- _WHAT TO DO_: Scan the lines below for "each" and copy the matches.

┌─ RECORDED INFORMATION

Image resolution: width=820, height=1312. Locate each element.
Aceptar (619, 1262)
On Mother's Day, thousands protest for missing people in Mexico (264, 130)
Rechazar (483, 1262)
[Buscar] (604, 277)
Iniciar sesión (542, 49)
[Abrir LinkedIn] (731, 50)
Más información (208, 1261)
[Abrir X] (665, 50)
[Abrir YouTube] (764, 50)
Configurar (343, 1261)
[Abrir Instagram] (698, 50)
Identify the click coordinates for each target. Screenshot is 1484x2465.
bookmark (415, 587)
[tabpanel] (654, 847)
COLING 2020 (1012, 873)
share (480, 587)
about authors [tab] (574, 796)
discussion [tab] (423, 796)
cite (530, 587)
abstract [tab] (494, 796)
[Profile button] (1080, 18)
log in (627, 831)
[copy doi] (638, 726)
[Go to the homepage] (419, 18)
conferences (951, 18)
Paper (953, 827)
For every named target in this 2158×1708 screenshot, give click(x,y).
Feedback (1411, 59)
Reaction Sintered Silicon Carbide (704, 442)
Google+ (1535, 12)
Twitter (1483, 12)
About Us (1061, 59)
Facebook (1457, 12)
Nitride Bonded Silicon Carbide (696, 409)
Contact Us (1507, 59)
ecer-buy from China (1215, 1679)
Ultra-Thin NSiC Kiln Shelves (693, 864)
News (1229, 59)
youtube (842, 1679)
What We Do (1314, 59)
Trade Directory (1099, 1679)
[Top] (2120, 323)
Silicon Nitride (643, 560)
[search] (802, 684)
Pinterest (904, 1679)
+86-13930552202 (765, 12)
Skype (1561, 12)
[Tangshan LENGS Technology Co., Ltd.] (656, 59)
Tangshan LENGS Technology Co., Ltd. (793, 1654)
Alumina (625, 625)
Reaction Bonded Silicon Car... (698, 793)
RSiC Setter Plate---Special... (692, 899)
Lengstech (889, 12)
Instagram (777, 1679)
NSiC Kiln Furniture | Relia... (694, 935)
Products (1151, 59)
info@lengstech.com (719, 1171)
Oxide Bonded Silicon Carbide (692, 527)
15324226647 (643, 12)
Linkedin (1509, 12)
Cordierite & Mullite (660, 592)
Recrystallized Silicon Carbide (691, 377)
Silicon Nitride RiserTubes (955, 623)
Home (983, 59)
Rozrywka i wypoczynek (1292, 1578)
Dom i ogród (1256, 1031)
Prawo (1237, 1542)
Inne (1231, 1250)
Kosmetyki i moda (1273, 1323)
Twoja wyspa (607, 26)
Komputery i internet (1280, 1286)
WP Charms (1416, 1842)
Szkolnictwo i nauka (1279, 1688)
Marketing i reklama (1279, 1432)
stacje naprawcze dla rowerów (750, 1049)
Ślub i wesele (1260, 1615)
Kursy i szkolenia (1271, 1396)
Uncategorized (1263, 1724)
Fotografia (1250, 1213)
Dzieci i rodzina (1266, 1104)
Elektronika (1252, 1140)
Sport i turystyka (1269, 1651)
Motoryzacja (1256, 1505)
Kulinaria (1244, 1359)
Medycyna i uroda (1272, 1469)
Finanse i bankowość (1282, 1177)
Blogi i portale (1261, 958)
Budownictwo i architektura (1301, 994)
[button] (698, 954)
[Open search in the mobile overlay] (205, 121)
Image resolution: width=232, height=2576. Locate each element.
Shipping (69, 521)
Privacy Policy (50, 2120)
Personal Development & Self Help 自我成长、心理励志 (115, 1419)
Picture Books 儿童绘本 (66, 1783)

└─

- _OUTPUT FOR THIS TASK_:
Image resolution: width=820, height=1312. Locate each element.
Identify the click coordinates for each target. Screenshot is 1484x2465.
Image resolution: width=232, height=2576. Locate each element.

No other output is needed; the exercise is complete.